Une réunion de crise annoncée par la France

Cela n’empêche pas Gérald Darmanin de rappeler que l’Italie était le premier bénéficiaire du mécanisme de solidarité.

Une réunion de concertation avec la Commission européenne, la France et l’Allemagne devrait se pencher sur le dossier. L’Italie risque d’être mise aux bancs des accusés car son but, selon Gérald Darmanin, sera de tracer un "cadre permettant de tirer les conséquences de l’attitude italienne, de mieux réguler les actions de secours en mer par les ONG en Méditerranée".

Des arrivées par centaines dans le sud de l’Italie

Les arrivées de migrants dans des embarcations de fortune se poursuivent pendant ce temps sur les côtes italiennes. Ils viennent de Tunisie, et atteignent Lampedusa, cette île italienne située entre Malte et la Tunisie. Hier, ils étaient 522, et la nuit dernière encore 118…

Des petites barques, transportant une trentaine, voire une cinquantaine de personnes à la fois. Des Ivoiriens, des Burkinabés, des Guinéens, des Camerounais, des Nigérians… Au total une dizaine de barques parties en général de Sfax.

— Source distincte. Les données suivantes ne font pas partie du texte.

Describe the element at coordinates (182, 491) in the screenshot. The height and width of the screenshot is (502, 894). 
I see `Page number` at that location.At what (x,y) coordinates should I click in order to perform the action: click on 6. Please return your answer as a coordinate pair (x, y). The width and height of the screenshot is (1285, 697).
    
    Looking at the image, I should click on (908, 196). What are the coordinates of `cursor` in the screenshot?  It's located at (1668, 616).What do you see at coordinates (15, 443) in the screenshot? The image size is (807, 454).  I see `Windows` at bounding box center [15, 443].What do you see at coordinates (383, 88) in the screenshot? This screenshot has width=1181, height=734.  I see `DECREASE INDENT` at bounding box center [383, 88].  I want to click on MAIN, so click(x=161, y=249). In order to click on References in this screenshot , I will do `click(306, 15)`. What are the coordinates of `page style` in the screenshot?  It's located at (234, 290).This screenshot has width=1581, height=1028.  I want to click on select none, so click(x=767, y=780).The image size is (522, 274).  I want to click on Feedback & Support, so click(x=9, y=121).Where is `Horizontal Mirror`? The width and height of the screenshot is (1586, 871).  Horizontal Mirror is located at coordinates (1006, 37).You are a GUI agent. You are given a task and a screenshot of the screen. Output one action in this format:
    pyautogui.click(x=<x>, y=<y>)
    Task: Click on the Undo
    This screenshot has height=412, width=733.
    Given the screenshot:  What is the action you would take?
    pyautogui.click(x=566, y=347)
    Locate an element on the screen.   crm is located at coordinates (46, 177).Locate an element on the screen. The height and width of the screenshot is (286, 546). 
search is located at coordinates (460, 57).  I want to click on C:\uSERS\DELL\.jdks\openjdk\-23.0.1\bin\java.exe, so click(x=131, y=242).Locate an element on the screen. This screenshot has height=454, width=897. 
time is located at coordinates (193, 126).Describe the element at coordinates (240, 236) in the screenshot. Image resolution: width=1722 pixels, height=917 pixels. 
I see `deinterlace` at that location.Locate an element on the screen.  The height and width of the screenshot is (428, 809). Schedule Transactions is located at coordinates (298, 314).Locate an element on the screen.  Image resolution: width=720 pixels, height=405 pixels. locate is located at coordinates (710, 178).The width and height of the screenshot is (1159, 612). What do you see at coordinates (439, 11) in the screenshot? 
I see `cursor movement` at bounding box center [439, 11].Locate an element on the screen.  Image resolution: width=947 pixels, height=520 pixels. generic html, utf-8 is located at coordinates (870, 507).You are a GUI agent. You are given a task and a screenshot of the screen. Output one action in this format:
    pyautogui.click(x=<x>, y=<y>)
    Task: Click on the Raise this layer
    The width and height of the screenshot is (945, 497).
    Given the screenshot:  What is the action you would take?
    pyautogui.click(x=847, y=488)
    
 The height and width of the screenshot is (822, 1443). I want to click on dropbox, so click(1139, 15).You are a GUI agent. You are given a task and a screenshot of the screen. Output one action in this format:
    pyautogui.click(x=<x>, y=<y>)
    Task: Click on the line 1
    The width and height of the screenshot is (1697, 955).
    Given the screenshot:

Un bébé mort dans la barque

Une des dernières embarcations arrivées dans la nuit transportait 36 personnes et le cadavre d’un nouveau-né de 20 jours. Le bébé est mort par hypothermie, les secours sont arrivés trop tard. L’enfant voyageait avec sa mère de 19 ans, il souffrait de troubles respiratoires et ses parents espéraient le faire soigner en Italie.

La maman a été transférée comme les autres occupants de la barque au centre d’accueil local.